FEATURED PHOTO: FRANKLIN COUNTY JUDGE CHRISTOPHER BROWN
Associated Press, By Mark Gillispie, Posted October 17th 2022
An appeals court in Columbus has vacated an $8 million asset freeze against a former Ohio energy regulator under scrutiny by the FBI in an investigation of a $60 million bribery scheme!
An appeals court in Columbus has vacated an $8 million freeze of assets belonging to the former chair of the Public Utilities Commission of Ohio, saying a judge wrongly granted the freeze sought last year by Ohio Attorney General Dave Yost.
A three-judge panel at the 10th District Court of Appeals issued a ruling on Tuesday that said Franklin County Judge Chris Brown abused his discretion when he granted the freeze on Sam Randazzo’s assets as part of a pending lawsuit.
Randazzo is the subject of an FBI investigation regarding a $60 million bribery scheme funded by FirstEnergy Corp. to obtain a $1 billion legislative bailout in 2019 of two Ohio nuclear plants operated at the time by a FirstEnergy subsidiary.

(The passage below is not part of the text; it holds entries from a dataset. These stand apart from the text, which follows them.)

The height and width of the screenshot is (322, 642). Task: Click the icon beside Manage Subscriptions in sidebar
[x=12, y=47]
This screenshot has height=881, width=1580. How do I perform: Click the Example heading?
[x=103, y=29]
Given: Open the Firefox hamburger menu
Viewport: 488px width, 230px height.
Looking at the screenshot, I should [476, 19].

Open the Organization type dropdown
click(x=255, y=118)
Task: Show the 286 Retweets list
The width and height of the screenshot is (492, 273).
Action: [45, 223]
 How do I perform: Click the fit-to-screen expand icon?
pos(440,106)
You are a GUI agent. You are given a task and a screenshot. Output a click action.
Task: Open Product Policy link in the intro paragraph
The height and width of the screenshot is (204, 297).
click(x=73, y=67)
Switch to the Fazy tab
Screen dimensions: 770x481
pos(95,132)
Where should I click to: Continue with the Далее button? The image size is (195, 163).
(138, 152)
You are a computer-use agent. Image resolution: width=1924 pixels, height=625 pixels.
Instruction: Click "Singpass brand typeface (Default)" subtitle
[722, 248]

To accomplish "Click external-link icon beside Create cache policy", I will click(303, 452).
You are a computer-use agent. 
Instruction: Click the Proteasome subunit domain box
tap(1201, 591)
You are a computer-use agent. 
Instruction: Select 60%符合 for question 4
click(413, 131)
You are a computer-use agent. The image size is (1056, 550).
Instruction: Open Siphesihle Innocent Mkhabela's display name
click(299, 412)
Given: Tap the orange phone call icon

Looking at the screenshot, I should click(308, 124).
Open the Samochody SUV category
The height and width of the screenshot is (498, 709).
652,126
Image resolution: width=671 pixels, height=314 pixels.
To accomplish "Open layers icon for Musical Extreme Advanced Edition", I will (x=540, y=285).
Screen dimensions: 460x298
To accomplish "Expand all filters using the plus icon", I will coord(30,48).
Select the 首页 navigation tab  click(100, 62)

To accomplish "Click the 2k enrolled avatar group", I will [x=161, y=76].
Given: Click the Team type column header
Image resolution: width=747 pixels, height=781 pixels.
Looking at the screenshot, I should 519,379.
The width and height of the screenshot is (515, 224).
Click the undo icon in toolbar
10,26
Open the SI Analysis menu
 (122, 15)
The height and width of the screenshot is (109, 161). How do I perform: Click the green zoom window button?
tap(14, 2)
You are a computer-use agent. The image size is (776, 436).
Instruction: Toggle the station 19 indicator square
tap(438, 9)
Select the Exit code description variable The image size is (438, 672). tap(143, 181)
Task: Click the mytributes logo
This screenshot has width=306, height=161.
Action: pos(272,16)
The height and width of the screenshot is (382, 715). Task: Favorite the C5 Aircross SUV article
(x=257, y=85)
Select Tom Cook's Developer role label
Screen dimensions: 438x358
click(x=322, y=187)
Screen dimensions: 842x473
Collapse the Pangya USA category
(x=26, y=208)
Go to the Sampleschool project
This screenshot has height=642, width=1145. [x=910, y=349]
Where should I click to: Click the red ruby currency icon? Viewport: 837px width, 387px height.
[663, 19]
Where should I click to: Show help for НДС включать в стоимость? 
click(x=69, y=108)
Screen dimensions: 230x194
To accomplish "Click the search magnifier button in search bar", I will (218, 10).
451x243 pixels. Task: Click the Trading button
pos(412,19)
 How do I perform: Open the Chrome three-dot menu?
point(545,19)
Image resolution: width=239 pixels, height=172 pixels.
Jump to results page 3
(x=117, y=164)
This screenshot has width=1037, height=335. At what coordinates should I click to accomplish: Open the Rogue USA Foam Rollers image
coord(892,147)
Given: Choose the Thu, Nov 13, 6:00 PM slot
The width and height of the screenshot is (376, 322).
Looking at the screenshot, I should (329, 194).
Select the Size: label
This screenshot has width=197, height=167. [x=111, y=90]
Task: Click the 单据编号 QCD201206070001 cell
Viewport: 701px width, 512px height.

The Akron-based company acknowledged paying the bribes in a deferred prosecution agreement with the U.S. Department of Justice last year.
The bailout was never collected from Ohio electric customers after a company that now owns the plants said it did not want the money.
FirstEnergy officials also acknowledged in the prosecution agreement to having paid Randazzo $4.3 million before Gov. Mike DeWine appointed him chairman of the utilities commission in February 2019. The agreement said the money was paid to Randazzo for his future help as PUCO chair.
Randazzo resigned as chair in November 2020 days after FBI agents searched his Columbus townhome.
The Attorney General’s Office along with Columbus and Cincinnati in 2020 filed a racketeering lawsuit against FirstEnergy and former Ohio House Speaker Larry Householder, who faces federal racketeering charges related to the bribery scheme. Randazzo and two former FirstEnergy officials were added to the suit last year.
Yost sought the asset freeze after Randazzo transferred a home worth $500,000 to his son and sold other properties for $4.8 million.
Yost’s office issued a statement Wednesday that said, “We are reviewing the decision and will evaluate the next steps.”
Roger Sugarman, an attorney for Randazzo, declined to comment about the ruling.